In [125]:
import pymongo
from datetime import datetime
import numpy as np

In [22]:
db = pymongo.MongoClient()
dail = db.texts.dail
houses = db.houses.houses

Retrieve the start and end dates for an individual Dáil, and retrieve documents for that dail.

In [74]:
dail4 = houses.find_one({"house_type":'0', 'house_num':"4"}, { "house_num":1, "start_term":1, "end_term":1})
print("Dáil:", dail4['house_num'], "\nStart date:", dail4['start_term'].date(), "\nEnd date:", dail4['end_term'].date())

Dáil: 4 
Start date: 1923-09-19 
End date: 1927-05-23


### Comparison of different aggregration methods

1. MongoDb's aggregration pipeline (fastest)
2. Numpy sum function over Mongodb object converted to list
3. Numpy sum over Mongodb generator object (slowest and overly complicated)
3. Python sum function over Mongodb generator object

In [120]:
print("MongoDB aggregation pipeline\n---")

%time d = dail.aggregate([{"$match": {"date": {"$gte":dail4["start_term"], "$lte":dail4['end_term']}}}, {"$group": {"_id": None, "sum": {"$sum": "$len_doc"}}}]).next()

print("\nTotal number of tokens (words) uttered: {:,.0f}".format(d['sum']))

MongoDB aggregation pipeline
---
CPU times: user 0 ns, sys: 4 ms, total: 4 ms
Wall time: 296 ms

Total number of tokens (words) uttered: 12,992,570


In [121]:
obj = dail.find({"date": {"$gte":dail4["start_term"], "$lte":dail4['end_term']}}, {"len_doc":1})
print("Numpy sum over list to array\n---")
%time a = np.sum(np.array(list(f['len_doc'] for f in obj)))
print("\nTotal number of tokens (words) uttered: {:,.0f}".format(a))

Numpy sum over list to array
---
CPU times: user 328 ms, sys: 12 ms, total: 340 ms
Wall time: 743 ms

Total number of tokens (words) uttered: 12,992,570


In [123]:
obj = dail.find({"date": {"$gte":dail4["start_term"], "$lte":dail4['end_term']}}, {"len_doc":1})
print("Numpy sum over array from generator.\n---")
print("Counting...")
%time c = obj.count()
print("Creating array of requisite length...")
%time a = np.zeros(c)
print("Replacing elements in array from obj...")
%time for i, el in enumerate(obj): a[i] = el['len_doc']
print("Summing array...")
%time a= np.sum(a)
print("\nTotal number of tokens (words) uttered: {:,.0f}".format(a))

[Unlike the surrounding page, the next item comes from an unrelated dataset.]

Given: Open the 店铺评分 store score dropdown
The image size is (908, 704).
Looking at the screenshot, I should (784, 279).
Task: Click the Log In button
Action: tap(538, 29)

Numpy sum over array from generator.
---
Counting...
CPU times: user 4 ms, sys: 0 ns, total: 4 ms
Wall time: 169 ms
Creating array of requisite length...
CPU times: user 0 ns, sys: 0 ns, total: 0 ns
Wall time: 171 µs
Replacing elements in array from obj...
CPU times: user 408 ms, sys: 24 ms, total: 432 ms
Wall time: 701 ms
Summing array...
CPU times: user 0 ns, sys: 0 ns, total: 0 ns
Wall time: 232 µs

Total number of tokens (words) uttered: 12,992,570


In [124]:
obj = dail.find({"date": {"$gte":dail4["start_term"], "$lte":dail4['end_term']}}, {"len_doc":1})
print("Python sum over object.\n---")
%time a = sum(f['len_doc'] for f in obj)
print("\nTotal number of tokens (words) uttered: {:,.0f}".format(a))

Python sum over object.
---
CPU times: user 360 ms, sys: 4 ms, total: 364 ms
Wall time: 686 ms

Total number of tokens (words) uttered: 12,992,570


In [62]:
obj = dail.find({"date": {"$gte":dail4["start_term"], "$lte":dail4['end_term']}}, {"len_doc":1})

1